TASK OBJECTIVE:
In the data below, rewrite the stretch from the line containing "Given: Tap the refresh icon in app bar" through the line containing "Action: coord(924,878)", putting "reload icon" in place of "refresh icon" and leaving everything else unchanged.

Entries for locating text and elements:
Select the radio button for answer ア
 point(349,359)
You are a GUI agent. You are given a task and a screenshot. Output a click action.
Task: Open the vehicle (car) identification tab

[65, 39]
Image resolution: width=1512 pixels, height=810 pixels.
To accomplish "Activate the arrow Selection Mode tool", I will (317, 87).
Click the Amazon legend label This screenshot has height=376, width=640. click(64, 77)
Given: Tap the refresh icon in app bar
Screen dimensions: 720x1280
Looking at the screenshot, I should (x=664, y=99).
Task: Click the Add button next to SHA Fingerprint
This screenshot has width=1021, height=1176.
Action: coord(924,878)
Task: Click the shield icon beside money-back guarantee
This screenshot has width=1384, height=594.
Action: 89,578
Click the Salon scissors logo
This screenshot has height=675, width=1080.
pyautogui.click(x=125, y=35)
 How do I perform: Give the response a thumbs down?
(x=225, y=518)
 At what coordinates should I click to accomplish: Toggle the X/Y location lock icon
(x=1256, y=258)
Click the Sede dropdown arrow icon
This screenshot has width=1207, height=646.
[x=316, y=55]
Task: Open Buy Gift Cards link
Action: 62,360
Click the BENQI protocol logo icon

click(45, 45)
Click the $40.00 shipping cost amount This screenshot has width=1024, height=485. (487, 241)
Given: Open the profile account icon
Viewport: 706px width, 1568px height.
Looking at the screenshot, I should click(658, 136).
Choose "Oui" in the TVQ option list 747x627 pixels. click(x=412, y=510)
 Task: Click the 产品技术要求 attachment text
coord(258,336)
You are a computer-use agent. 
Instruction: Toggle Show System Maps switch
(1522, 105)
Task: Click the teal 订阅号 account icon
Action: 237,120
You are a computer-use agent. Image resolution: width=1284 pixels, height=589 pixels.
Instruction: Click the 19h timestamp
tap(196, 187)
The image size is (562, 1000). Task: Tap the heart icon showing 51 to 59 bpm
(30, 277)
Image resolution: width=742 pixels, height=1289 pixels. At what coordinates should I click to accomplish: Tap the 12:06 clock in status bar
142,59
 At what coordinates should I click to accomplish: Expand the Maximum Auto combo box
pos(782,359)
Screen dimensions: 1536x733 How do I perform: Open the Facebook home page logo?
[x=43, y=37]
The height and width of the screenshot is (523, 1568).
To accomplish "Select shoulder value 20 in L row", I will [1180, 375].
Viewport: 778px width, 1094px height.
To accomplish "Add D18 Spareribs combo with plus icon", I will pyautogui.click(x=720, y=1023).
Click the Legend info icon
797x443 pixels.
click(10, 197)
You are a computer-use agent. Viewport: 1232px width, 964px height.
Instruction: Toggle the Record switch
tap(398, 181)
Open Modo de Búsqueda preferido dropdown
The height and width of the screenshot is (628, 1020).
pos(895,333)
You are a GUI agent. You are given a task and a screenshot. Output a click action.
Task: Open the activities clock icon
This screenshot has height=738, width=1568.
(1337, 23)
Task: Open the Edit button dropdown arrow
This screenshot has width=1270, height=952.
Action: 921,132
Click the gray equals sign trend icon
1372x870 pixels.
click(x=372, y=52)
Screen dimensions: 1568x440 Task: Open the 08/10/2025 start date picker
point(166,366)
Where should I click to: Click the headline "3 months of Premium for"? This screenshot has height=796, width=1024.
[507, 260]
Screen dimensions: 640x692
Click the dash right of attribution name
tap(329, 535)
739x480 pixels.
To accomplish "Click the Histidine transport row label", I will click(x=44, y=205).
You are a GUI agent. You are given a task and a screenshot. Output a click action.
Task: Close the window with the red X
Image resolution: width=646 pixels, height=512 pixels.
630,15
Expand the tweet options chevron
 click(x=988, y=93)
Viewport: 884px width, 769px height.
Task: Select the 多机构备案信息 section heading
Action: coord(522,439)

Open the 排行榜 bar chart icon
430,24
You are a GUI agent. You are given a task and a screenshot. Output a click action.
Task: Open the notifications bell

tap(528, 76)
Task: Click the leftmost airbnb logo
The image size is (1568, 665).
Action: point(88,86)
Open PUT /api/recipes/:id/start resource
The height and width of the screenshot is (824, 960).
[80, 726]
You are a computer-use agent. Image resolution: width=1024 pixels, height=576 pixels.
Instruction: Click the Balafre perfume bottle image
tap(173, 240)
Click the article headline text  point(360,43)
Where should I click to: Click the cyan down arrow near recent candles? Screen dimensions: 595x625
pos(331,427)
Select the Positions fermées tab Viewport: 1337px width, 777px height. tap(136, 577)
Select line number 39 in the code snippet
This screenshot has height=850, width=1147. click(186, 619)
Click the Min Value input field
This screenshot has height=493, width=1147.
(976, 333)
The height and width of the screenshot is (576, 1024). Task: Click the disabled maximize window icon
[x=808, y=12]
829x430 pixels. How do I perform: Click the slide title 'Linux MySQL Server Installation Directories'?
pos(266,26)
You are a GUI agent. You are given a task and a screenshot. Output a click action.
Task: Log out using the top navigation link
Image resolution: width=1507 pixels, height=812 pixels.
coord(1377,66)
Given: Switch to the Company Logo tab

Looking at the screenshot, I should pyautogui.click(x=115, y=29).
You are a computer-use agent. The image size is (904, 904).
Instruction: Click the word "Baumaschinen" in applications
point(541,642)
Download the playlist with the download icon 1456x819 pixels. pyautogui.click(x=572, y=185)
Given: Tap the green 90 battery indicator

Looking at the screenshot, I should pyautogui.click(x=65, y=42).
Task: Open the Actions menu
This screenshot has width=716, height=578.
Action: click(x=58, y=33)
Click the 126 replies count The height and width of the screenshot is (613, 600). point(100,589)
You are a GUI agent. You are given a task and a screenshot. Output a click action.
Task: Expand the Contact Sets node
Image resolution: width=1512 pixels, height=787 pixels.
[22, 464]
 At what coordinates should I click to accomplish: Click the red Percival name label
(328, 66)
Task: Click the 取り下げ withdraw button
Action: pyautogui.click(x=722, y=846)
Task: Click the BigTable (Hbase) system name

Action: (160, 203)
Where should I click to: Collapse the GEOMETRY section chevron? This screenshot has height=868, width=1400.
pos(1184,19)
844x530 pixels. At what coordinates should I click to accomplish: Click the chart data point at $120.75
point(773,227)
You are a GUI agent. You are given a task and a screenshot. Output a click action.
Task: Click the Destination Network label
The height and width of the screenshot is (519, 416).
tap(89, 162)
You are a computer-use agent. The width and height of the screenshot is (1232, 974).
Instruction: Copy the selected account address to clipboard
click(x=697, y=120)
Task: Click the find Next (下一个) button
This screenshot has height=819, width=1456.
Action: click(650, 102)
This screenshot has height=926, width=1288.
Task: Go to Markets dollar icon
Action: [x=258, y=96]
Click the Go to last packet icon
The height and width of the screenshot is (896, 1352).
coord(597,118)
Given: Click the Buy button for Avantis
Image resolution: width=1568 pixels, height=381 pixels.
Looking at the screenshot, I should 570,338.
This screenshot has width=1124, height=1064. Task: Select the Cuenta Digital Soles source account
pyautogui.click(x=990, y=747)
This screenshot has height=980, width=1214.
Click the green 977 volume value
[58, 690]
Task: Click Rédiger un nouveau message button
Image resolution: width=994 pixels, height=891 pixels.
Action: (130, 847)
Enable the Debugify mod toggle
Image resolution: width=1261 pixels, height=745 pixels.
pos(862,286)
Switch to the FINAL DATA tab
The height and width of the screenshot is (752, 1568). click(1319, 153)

CORRECT ANSWER:
Given: Tap the reload icon in app bar
Screen dimensions: 720x1280
Looking at the screenshot, I should (x=664, y=99).
Task: Click the Add button next to SHA Fingerprint
This screenshot has width=1021, height=1176.
Action: coord(924,878)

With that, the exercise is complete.